◆ **Task instructions**: Reproduce every line of the data below without changing anything.
━━━━━━━━━━
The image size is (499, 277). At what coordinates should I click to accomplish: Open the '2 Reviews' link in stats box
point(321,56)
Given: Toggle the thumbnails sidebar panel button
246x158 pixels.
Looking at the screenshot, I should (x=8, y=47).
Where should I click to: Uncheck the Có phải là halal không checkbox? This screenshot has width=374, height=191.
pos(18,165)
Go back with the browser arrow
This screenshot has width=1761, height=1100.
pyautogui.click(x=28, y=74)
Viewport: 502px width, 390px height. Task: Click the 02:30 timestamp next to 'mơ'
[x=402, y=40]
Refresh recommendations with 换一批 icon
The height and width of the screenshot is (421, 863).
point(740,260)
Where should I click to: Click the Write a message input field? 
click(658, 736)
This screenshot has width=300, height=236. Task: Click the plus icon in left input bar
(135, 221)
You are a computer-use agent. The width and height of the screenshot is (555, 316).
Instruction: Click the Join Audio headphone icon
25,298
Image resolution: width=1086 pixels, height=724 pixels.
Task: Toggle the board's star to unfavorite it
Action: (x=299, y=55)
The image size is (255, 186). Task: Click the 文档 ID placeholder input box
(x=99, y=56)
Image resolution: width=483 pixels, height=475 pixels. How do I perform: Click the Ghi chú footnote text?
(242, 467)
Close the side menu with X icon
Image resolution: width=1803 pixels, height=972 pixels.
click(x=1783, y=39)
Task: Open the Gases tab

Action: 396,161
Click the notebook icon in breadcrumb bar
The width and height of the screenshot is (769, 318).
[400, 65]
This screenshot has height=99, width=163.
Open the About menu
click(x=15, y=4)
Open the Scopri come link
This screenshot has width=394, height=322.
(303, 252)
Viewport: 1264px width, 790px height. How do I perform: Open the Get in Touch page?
━━━━━━━━━━
◆ **Response**:
The image size is (499, 277). At what coordinates should I click to accomplish: Open the '2 Reviews' link in stats box
point(321,56)
Given: Toggle the thumbnails sidebar panel button
246x158 pixels.
Looking at the screenshot, I should (x=8, y=47).
Where should I click to: Uncheck the Có phải là halal không checkbox? This screenshot has width=374, height=191.
pos(18,165)
Go back with the browser arrow
This screenshot has width=1761, height=1100.
pyautogui.click(x=28, y=74)
Viewport: 502px width, 390px height. Task: Click the 02:30 timestamp next to 'mơ'
[x=402, y=40]
Refresh recommendations with 换一批 icon
The height and width of the screenshot is (421, 863).
point(740,260)
Where should I click to: Click the Write a message input field? 
click(658, 736)
This screenshot has width=300, height=236. Task: Click the plus icon in left input bar
(135, 221)
You are a computer-use agent. The width and height of the screenshot is (555, 316).
Instruction: Click the Join Audio headphone icon
25,298
Image resolution: width=1086 pixels, height=724 pixels.
Task: Toggle the board's star to unfavorite it
Action: (x=299, y=55)
The image size is (255, 186). Task: Click the 文档 ID placeholder input box
(x=99, y=56)
Image resolution: width=483 pixels, height=475 pixels. How do I perform: Click the Ghi chú footnote text?
(242, 467)
Close the side menu with X icon
Image resolution: width=1803 pixels, height=972 pixels.
click(x=1783, y=39)
Task: Open the Gases tab

Action: 396,161
Click the notebook icon in breadcrumb bar
The width and height of the screenshot is (769, 318).
[400, 65]
This screenshot has height=99, width=163.
Open the About menu
click(x=15, y=4)
Open the Scopri come link
This screenshot has width=394, height=322.
(303, 252)
Viewport: 1264px width, 790px height. How do I perform: Open the Get in Touch page?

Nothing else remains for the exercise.